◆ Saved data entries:
****************************************

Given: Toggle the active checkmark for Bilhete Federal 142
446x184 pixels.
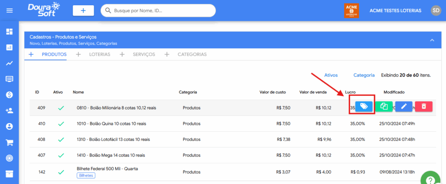Looking at the screenshot, I should 61,172.
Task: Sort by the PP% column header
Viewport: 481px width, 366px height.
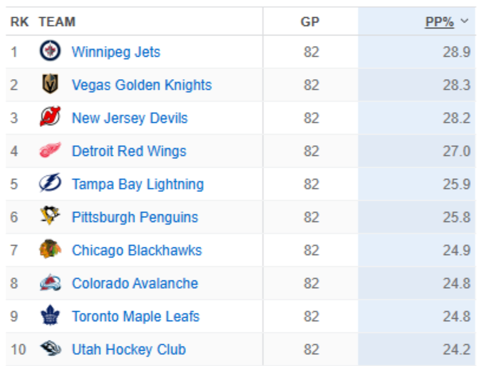Action: pos(439,22)
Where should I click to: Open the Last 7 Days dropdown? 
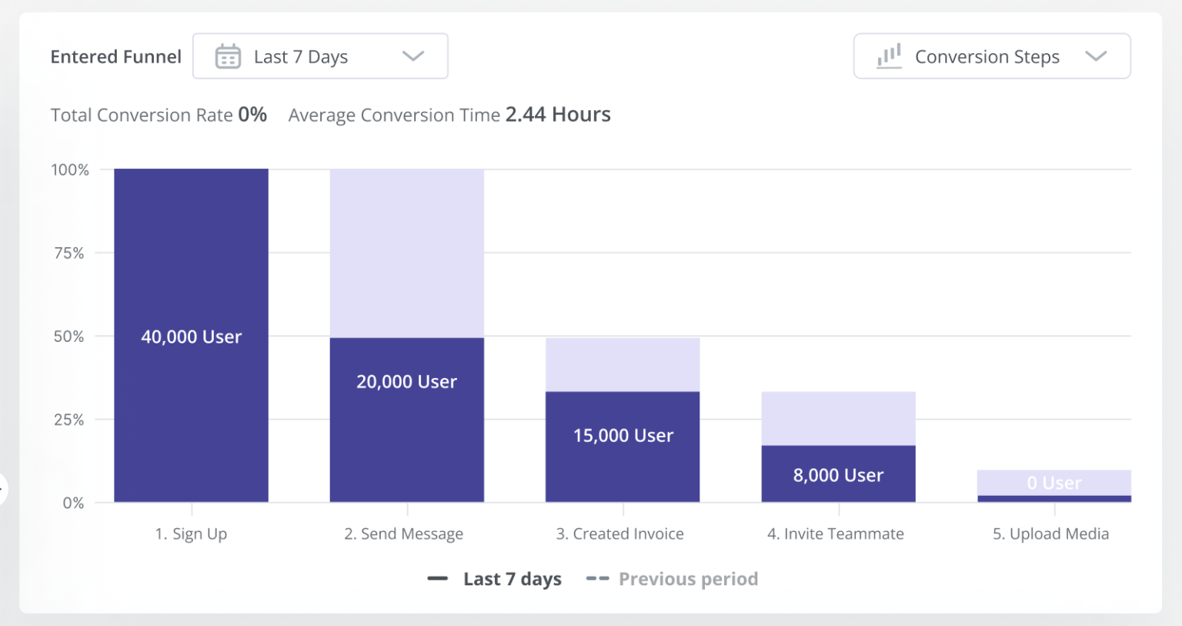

****************************************

◆ How to complete this task: Leave the images aside and transcribe all entries exactly.

◆ Written answer:
Given: Toggle the active checkmark for Bilhete Federal 142
446x184 pixels.
Looking at the screenshot, I should 61,172.
Task: Sort by the PP% column header
Viewport: 481px width, 366px height.
Action: pos(439,22)
Where should I click to: Open the Last 7 Days dropdown? 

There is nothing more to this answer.